Une viralité inattendue pour le rappeur Soli
Ironie du sort : la plainte déposée par Bardella a eu un effet inverse à celui escompté. Lors de la diffusion du tweet du président du RN, le clip ne comptait que 500 vues. En moins de 48 heures, la vidéo a dépassé les 126 000 vues, selon les données communiquées par BFM - Faits Divers. Ce phénomène illustre la capacité des réseaux sociaux à amplifier les polémiques, même lorsque celles-ci sont juridiques.
Pour Soli, artiste émergent dans le paysage rap français, cette affaire a également servi de tremplin médiatique. Le morceau, initialement confidentiel, s’est retrouvé propulsé au cœur des discussions politiques et médiatiques, attirant l’attention d’un public bien plus large que sa communauté habituelle. Certains observateurs y voient une illustration de l’effet Streisand, où une tentative de censure renforce paradoxalement la notoriété de l’œuvre visée.
Côté politique, le RN pourrait utiliser ce dossier pour renforcer son discours sur la « victimisation » face aux mouvements artistiques perçus comme hostiles. À l’inverse, des associations de défense de la liberté d’expression pourraient dénoncer une tentative de censure, alimentant ainsi une polémique déjà bien ancrée dans le paysage médiatique français.
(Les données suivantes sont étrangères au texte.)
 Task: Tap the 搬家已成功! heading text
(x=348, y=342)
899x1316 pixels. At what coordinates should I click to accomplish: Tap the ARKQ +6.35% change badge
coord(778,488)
La plainte déposée par Jordan Bardella contre le rappeur Soli devrait être examinée par le parquet. Si les poursuites sont engagées, une date d’audience sera fixée, probablement dans les prochains mois. Le tribunal devra alors déterminer si les paroles du clip constituent des menaces de mort au sens de la loi, ou s’il s’agit d’une critique politique déguisée. La défense de Soli pourrait invoquer la liberté d’expression, protégée par l’article 10 de la Convention européenne des droits de l’homme.
Oui, la plateforme a déjà procédé aux retraits de contenus musicaux pour incitation à la haine ou à la violence. En 2020, plusieurs clips de rap français avaient été supprimés après des signalements pour propos discriminatoires ou apologie du terrorisme. Cependant, chaque cas est évalué individuellement, et YouTube dispose d’un délai de 24 à 48 heures pour statuer sur les signalements les plus urgents.